Position in the GIA scale
The GIA D-to-Z scale describes the absence of colour in a near-colourless or yellow-to-brown diamond. D is colourless; the alphabet runs descending through E, F (colourless), G, H, I, J (near-colourless), K, L, M (faint), N through R (very light), and S through Z (light). At Z the conventional scale terminates and any further saturation reclassifies the stone as fancy light yellow or fancy yellow under the separate fancy-colour grading system. The system was developed by Richard Liddicoat and colleagues at GIA in the early 1950s and has been the dominant international standard for diamond colour grading ever since.

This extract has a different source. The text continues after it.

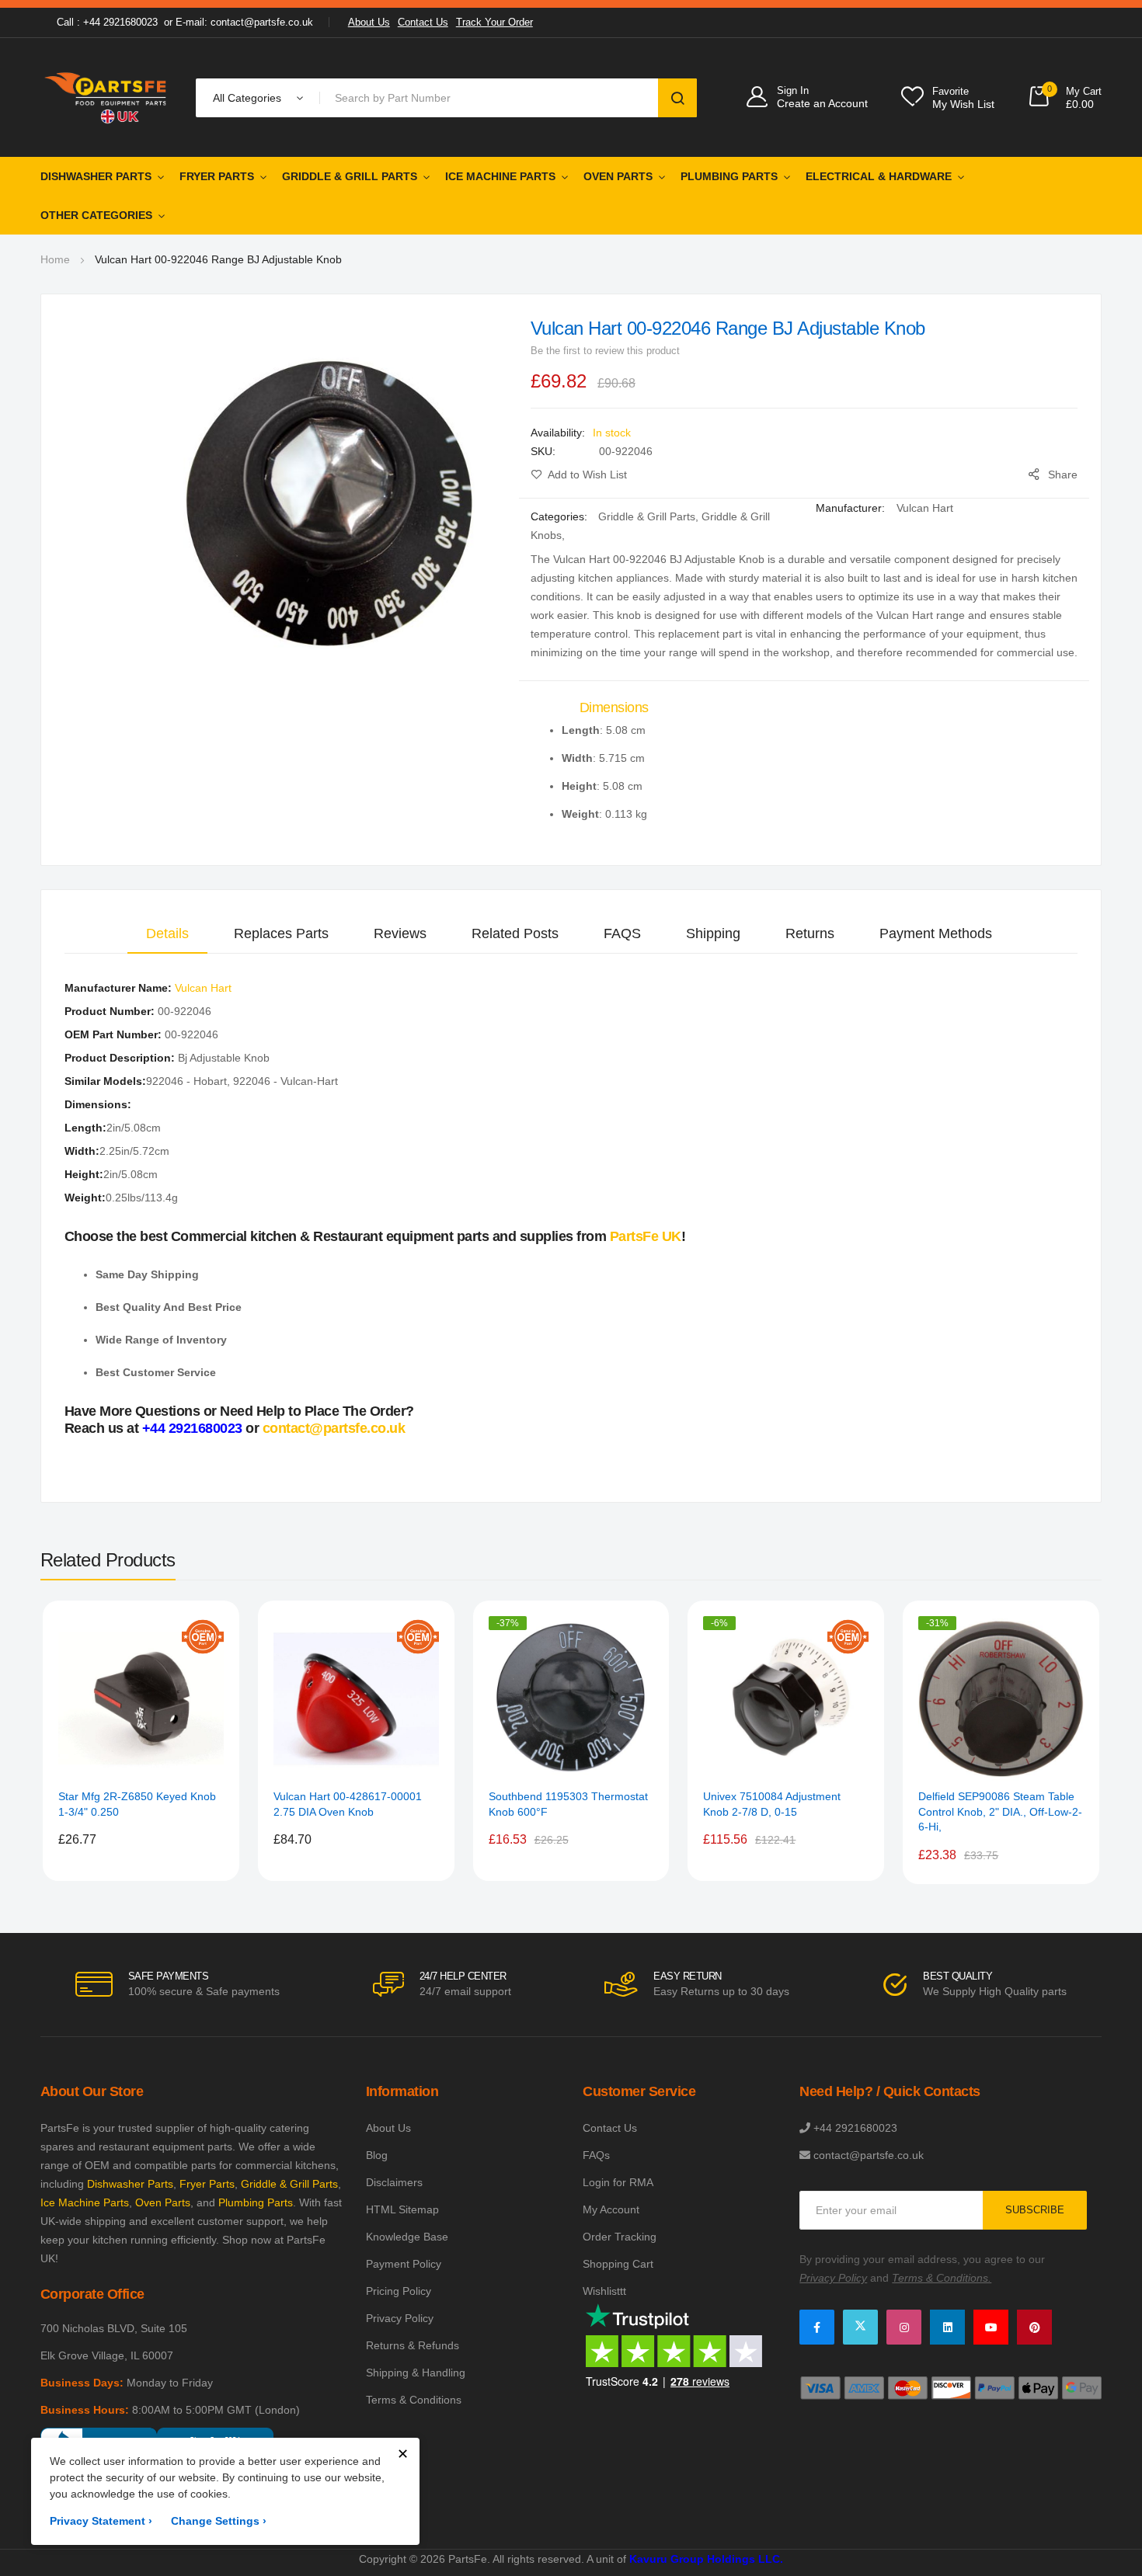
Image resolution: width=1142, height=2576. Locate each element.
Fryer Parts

R falls in the lower part of the very-light band. A trained grader using master stones in standard daylight-equivalent illumination will identify the R tint as distinctly more saturated than the higher very-light grades, and the colour is generally visible face-up in stones above approximately half a carat. Grading is done table-down against a calibrated set of master diamonds in a colour-neutral viewing environment; the grader compares the unknown stone to the masters and assigns the grade closest in saturation.
Setting and trade context
R-colour diamonds are uncommon in fine jewellery retail. Where they do appear, they are typically set in yellow or rose gold to minimise the perceived contrast between metal and stone — a colourless mounting in white gold or platinum exaggerates the body colour, while warm-toned mountings absorb it visually. The price differential between near-colourless grades and R is significant: a one-carat R-colour stone in commercial qualities trades at a fraction of the price of an equivalent G or H, with the relationship steepening at larger sizes.
The R grade is more commonly encountered in old-cut stones from antique jewellery, where colour was historically less prioritised than cutting quality, than in modern commercial production where lower-colour rough is increasingly steered toward fancy-colour treatment programmes or industrial use. R-colour rough may also be subjected to high-pressure high-temperature (HPHT) treatment to remove brown tint and produce stones grading several positions higher; the treatment is permanent but must be disclosed under standard trade terms.
Distinguishing R from adjacent grades
R is bordered above by Q and below by S. The visual differences between adjacent grades are subtle and not reliably distinguishable by the unaided eye in mounted stones, even for experienced graders working without master comparison stones. For this reason, point-grading — the practice of writing a colour grade as a fractional offset from a letter — is not part of GIA practice; the laboratory issues a single-letter grade and does not differentiate within the band.